## PROBLEM SET
1. Translate this sentence from the group journal entry into Spanish: "They take turns building the fire for the day."
2. Transcribe the section of the group journal entry that begins with the words containing "GROUP JOURNAL FOR" and ends with "mention the egg-puns?".

## DOCUMENT PASSAGE
Content starts

GROUP JOURNAL FOR
earlham college - hands on craft tour

  May 10, 2005 - June 01, 2005

Day 09
May 18, 2005 Konya
The text and the picture is submitted by Christine M. Larson   e-mail:  larsoch@earlham.edu

We left our hotel early and went to the home of a woman named Fatma to have breakfast.  (Several of our group had spent the night there.)  She and her daughter served us bread; a home-made pastry with potatoes in it (and LOT of butter); the requisite olives, tomatoes, and cucumbers; hard-boiled eggs; home-made cheese; and, last but not least, home-made strawberry jam, which raised quite an acrimonious conflict among several greedy diners at my table.  Oh, and did I mention the egg-puns?

 Fatma’s house was down a narrow road with stone walls along each side.  Along the way there we stopped to see a woman stoking a fire in a large stone oven – the neighborhood bread-baking oven where families in the neighborhood can come to bake their bread.  They take turns building the fire for the day.  We moved on to Fatma’s door on the street, a plain wood door in the wall.  Behind it we found a sunny courtyard and her home.  We ate breakfast in two rooms, sitting cross-legged on the floor around three low tables.  Each table had a large, light-weight cloth underneath, which we were to pull over our laps as we ate. After breakfast Meli talked to us about the five pillars of Islam:  1) there is no god but Allah, and Muhammed is his prophet, 2)  prayer five times a day, 3) Haj, the pilgrimage to Mecca, 4) fasting during Ramadan, and 5) giving alms to those in need.  Meli says the purpose of religion is to make people happier, and so as she described each pillar, she discussed how it supports the well-being of the practitioner. Then we walked around a couple of sites in town.  We stopped to sit on some large rocks overlooking parts of Guzelyurt.  We could hear cows, donkeys, swifts, and cars.  We descended a zigzagging path of stones, some carved into steps, stopping for a time at a church carved into the hillside.  Under the frescoed dome, we tested the acoustics by singing a few songs.

We visited a very old church (built in 384 A.D.) – a building, not a carved-into-the-rock church.  It was used by the Orthodox Christian people in town until the 1920s, when there were forced migrations of Christians out of Turkey into Greece, and Greek Muslims were forced to move into Anatolia.  The presence of Greek Orthodox in Guzelyurt is apparent in other places in town.  Besides monasteries and this church, several houses completed in the early 1900s have Greek letters above their doors on stones indicating when the house was completed – many say “Mashallah.”

Content ends

## DATA EXCERPTS
Content starts

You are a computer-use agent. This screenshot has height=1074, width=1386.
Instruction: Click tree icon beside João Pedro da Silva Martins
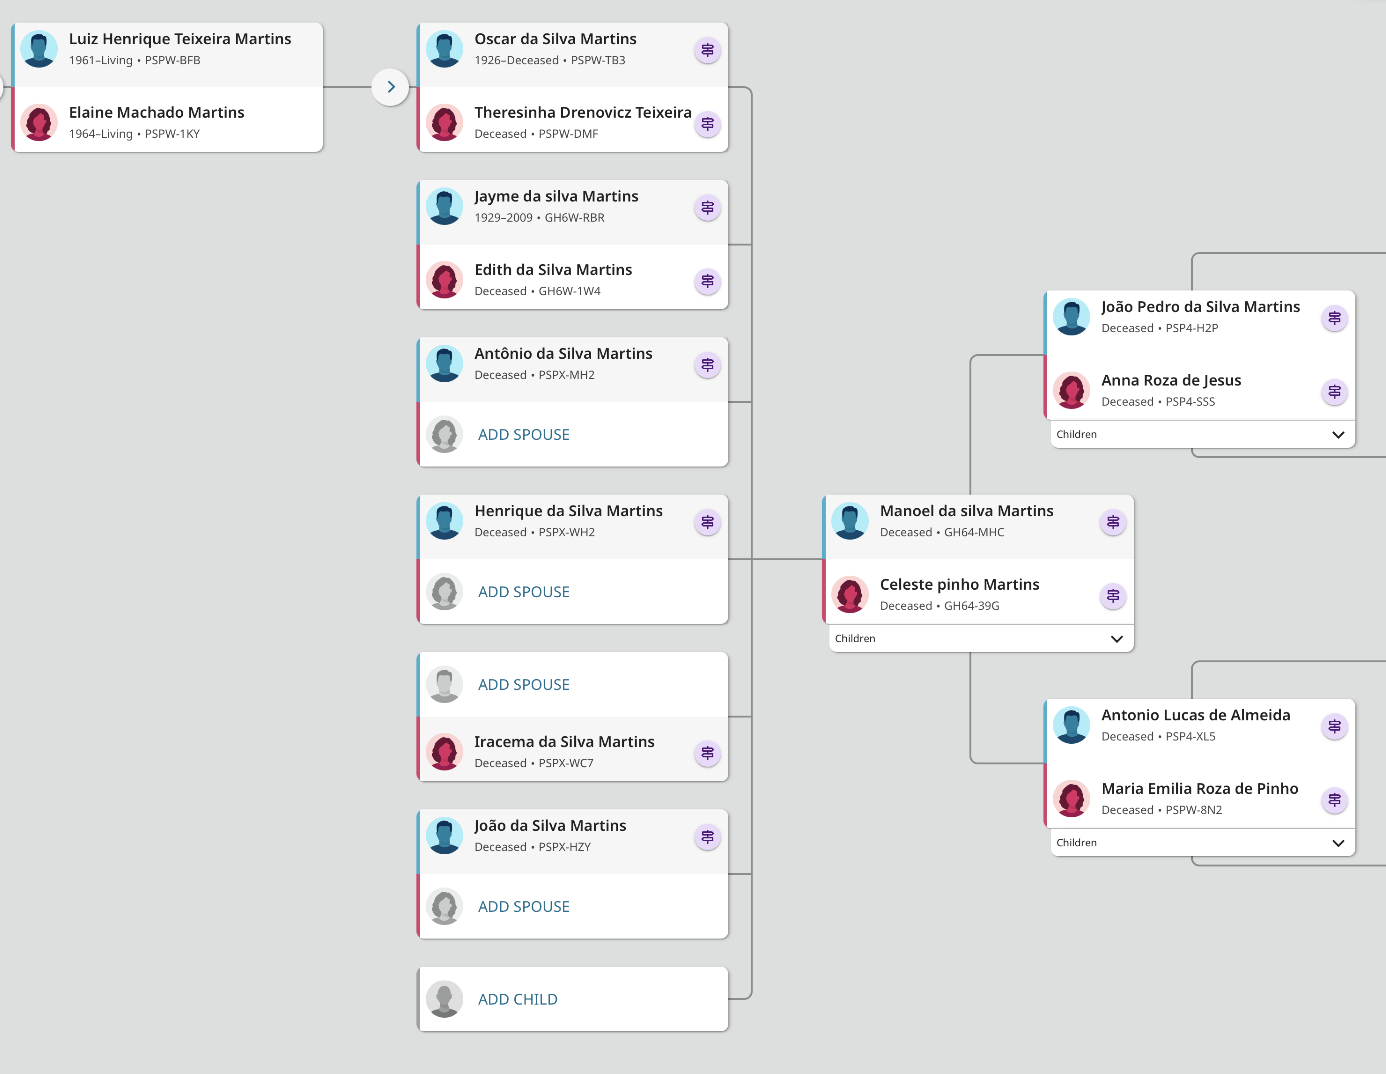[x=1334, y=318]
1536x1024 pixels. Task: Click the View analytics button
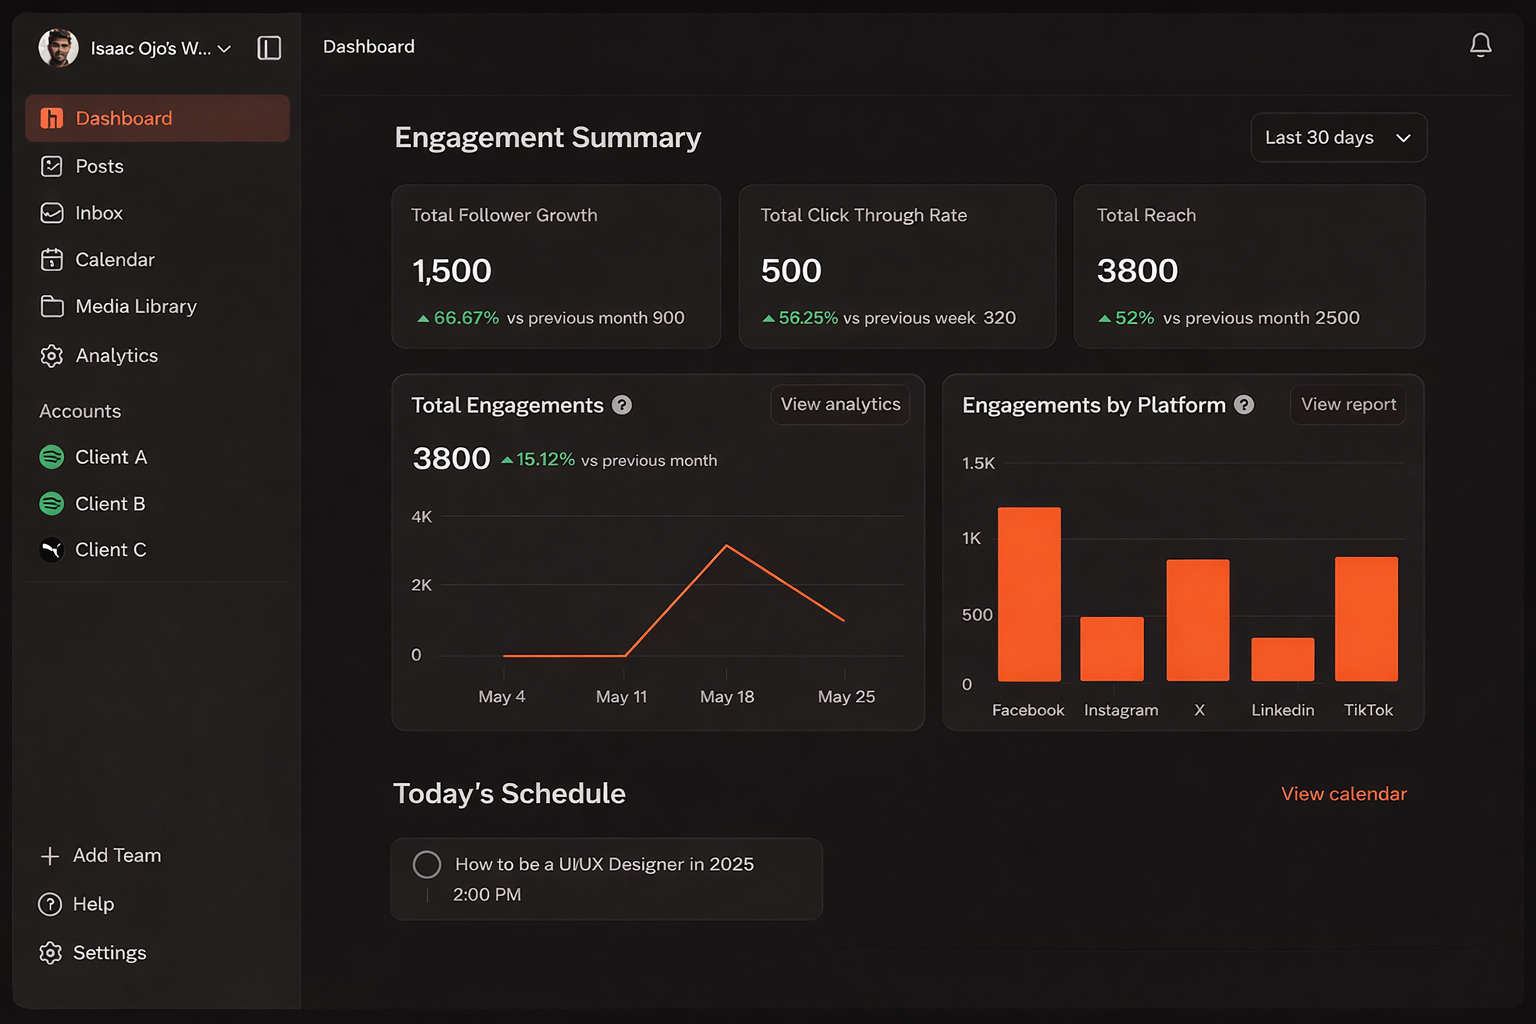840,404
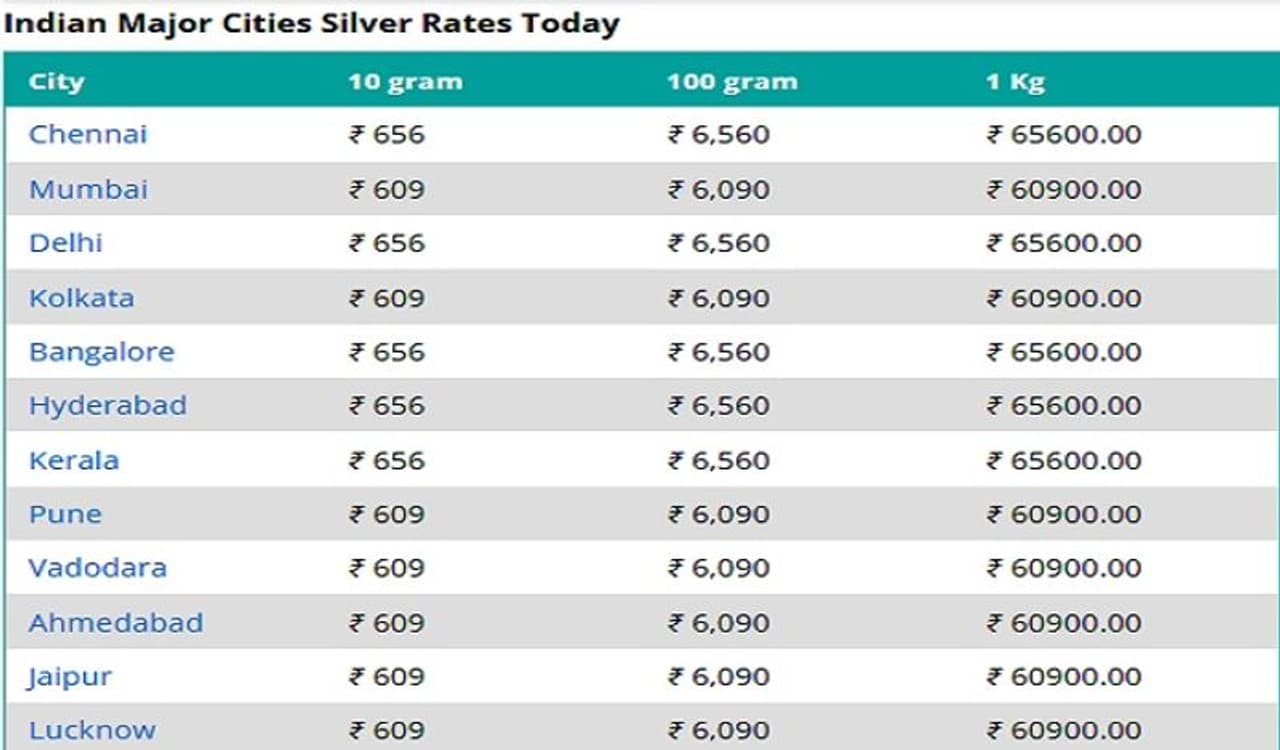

Content ends

## OUTPUTS FOR THE TASKS
1. Se turnan para encender el fuego del día.

2.
GROUP JOURNAL FOR
earlham college - hands on craft tour

  May 10, 2005 - June 01, 2005

Day 09
May 18, 2005 Konya
The text and the picture is submitted by Christine M. Larson   e-mail:  larsoch@earlham.edu

We left our hotel early and went to the home of a woman named Fatma to have breakfast.  (Several of our group had spent the night there.)  She and her daughter served us bread; a home-made pastry with potatoes in it (and LOT of butter); the requisite olives, tomatoes, and cucumbers; hard-boiled eggs; home-made cheese; and, last but not least, home-made strawberry jam, which raised quite an acrimonious conflict among several greedy diners at my table.  Oh, and did I mention the egg-puns?